We tend to think that because each populist success looks so similar, they must have a common cause. But it doesn't follow that the causes are really the same everywhere. The reasons for the rise of, let's say, a Jörg Haider in Austria in the 1980’s are not the same as the reasons for the rise of Jean-Marie Le Pen, which are not the same as the reasons for Trump's triumph in the U.S.
I think people are far too quick to identify a number of policy challenges and use them to explain populism. Think of immigration and rising inequality. Especially the latter is real — but it does not produce populism everywhere. It takes something else to convince citizens that their problems are best understood as the doing of a homogeneous, corrupt elite.

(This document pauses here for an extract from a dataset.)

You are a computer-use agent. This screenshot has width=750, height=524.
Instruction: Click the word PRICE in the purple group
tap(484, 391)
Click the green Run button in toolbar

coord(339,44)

OR: To what extent has Donald Trump governed like a populist, in the conception of the term that you advance? Is there a paradigmatic current example of a populist in government that you would highlight?

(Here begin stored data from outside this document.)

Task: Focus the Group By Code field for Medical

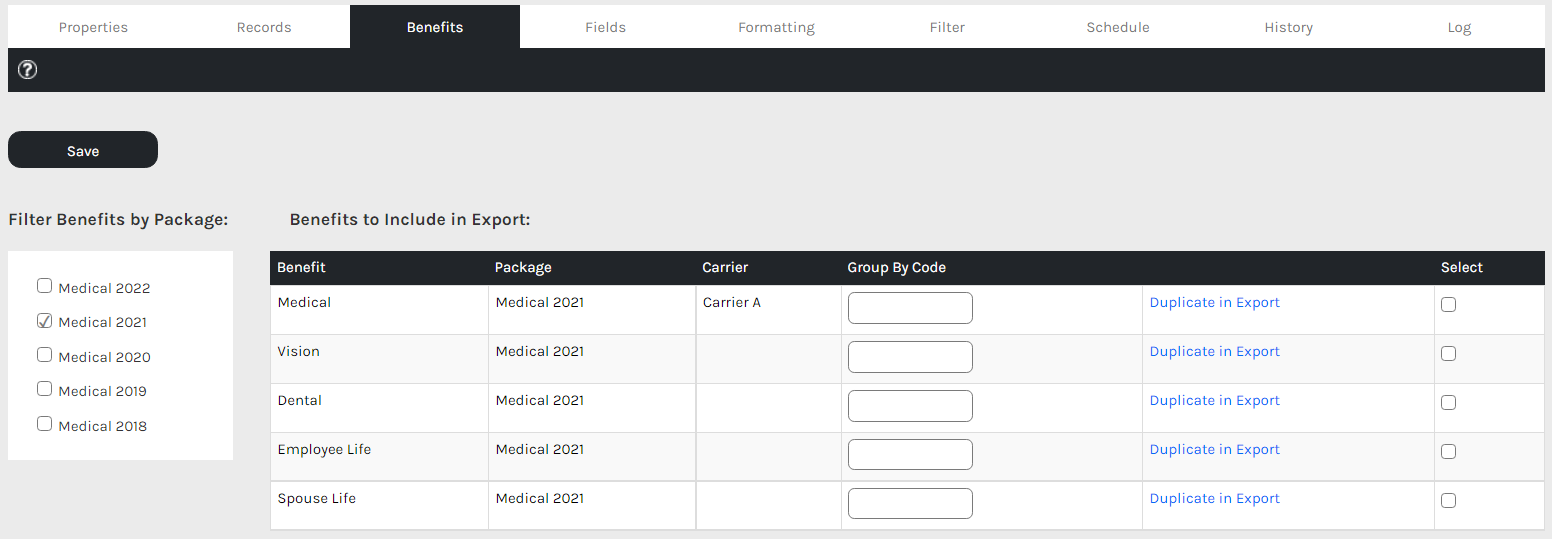Action: pos(910,308)

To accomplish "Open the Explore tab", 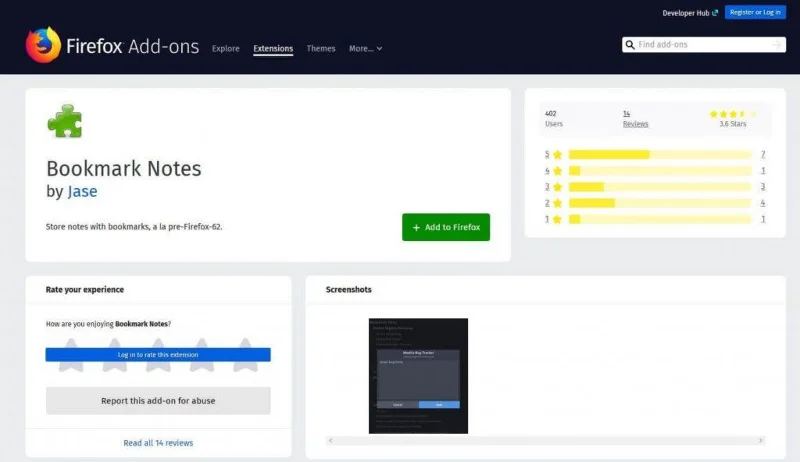I will point(225,48).
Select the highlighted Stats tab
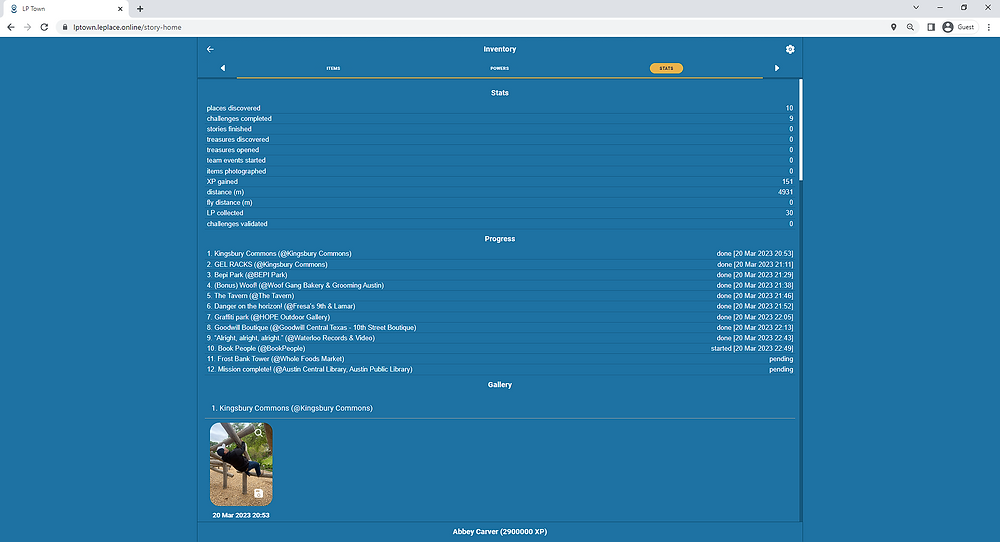The width and height of the screenshot is (1000, 542). tap(666, 68)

Müller: As perverse as it might sound: there is a distinct populist art of governance. Not all these regimes are the same, but there are very significant family resemblances. This art of governance has, I think, four core elements. One is the denial of legitimacy of any real opposition, including any independent institutions, be they courts or be they professional media. Another is the distinct tendency of the governing party to appropriate the state itself, to replace what in theory should be non-partisan bureaucrats with partisan actors. Thirdly, all these regimes tend to engage in mass clientelism — not only do they hand out material benefits and bureaucratic favors to their supporters, they deny them to their opponents. And far from being something populists are ashamed of, this, for them, is the only morally defensible approach: after all, only some citizens are the “real people,” and the fact that the rest go empty-handed is how things should be. Lastly, we see that these regimes tend to do the utmost they can in trying to de-legitimate any protest both morally and symbolically, even in situations where the protest doesn't really pose a significant threat to their power. By definition, in the populist imagination it cannot be true that parts of the people protest against their only authentic representatives; hence the tendency to suggest that protest is instigated and paid for by outside powers.